##### DOCUMENT TEXT
The Oceans Are Drowning In Plastic — And No One’s Paying Attention

By Dominique Mosbergen
from the Huffpost 4/27/2017

Discarded plastic bottles and other garbage blocks the Vacha Dam, near the Bulgarian town of Krichim, on April 25, 2009. Single-use plastic containers like bottles and plastic bags are “the biggest source of trash” found near waterways and beaches, according to the nonprofit Ocean Conservancy.
Plastic ― a versatile, durable and inexpensive material ― has in many ways been a boon to humanity, used in everything from medical equipment to parts of airplanes. But some of the very traits that have made plastics so popular (they’re cheap, and therefore easy to throw away) have also made them a growing problem in our landfills and oceans. 

Today, plastics are the No. 1 type of trash found in the sea. Ocean Conservancy, a nonprofit that organizes an annual coastal cleanup event in more than 150 countries worldwide, said plastic debris makes up around 85 percent of all the trash collected from beaches, waterways and oceans ― and that’s just the stuff we can see.
##########
##### INPUT DATA
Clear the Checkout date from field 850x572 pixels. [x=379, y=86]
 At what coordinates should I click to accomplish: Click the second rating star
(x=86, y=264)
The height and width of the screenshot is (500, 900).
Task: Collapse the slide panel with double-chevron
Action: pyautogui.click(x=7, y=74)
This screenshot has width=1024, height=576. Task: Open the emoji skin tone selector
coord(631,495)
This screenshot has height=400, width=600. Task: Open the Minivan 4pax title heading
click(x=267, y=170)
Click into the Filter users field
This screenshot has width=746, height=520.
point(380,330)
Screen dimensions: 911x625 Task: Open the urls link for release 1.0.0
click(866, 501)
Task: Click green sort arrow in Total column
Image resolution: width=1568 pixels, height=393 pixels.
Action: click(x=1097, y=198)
##########
--- WHAT YOU WILL DO ---
**1)** Translate this sentence from the ocean plastic article into Spanish: "Today, plastics are the No. 1 type of trash found in the sea."
**2)** Resume the ocean plastic article after its final sentence and add the next passage.

--- RESPONSES PER TASK ---
**1)** Hoy en día, los plásticos son el tipo de basura número uno que se encuentra en el mar.

**2)**
Worldwide, “single-use packaging is the biggest source of trash” found in or near bodies of water. In 2015, volunteers in the group’s International Coastal Cleanup event collected almost 1 million plastic beverage bottles, 800,000 plastic bottle caps, and about half a million each of plastic bags and drinking straws — and this was in just a single day.

Ocean Conservancy says plastics are believed to threaten at least 600 different wildlife species. One in three leatherback turtles, which often mistake plastic bags for edible jellyfish, have been found with plastic in their bellies. In February, a dead whale beached on Norway’s coast had 30 plastic bags in its stomach. Ninety percent of seabirds, including albatross and petrels, are now eating plastics on a regular basis. By 2050, that figure is expected to rise to 100 percent.
And it’s not just wildlife that’s threatened by the plastics in our seas. A growing body of evidence suggests humans are consuming plastics through the seafood we eat.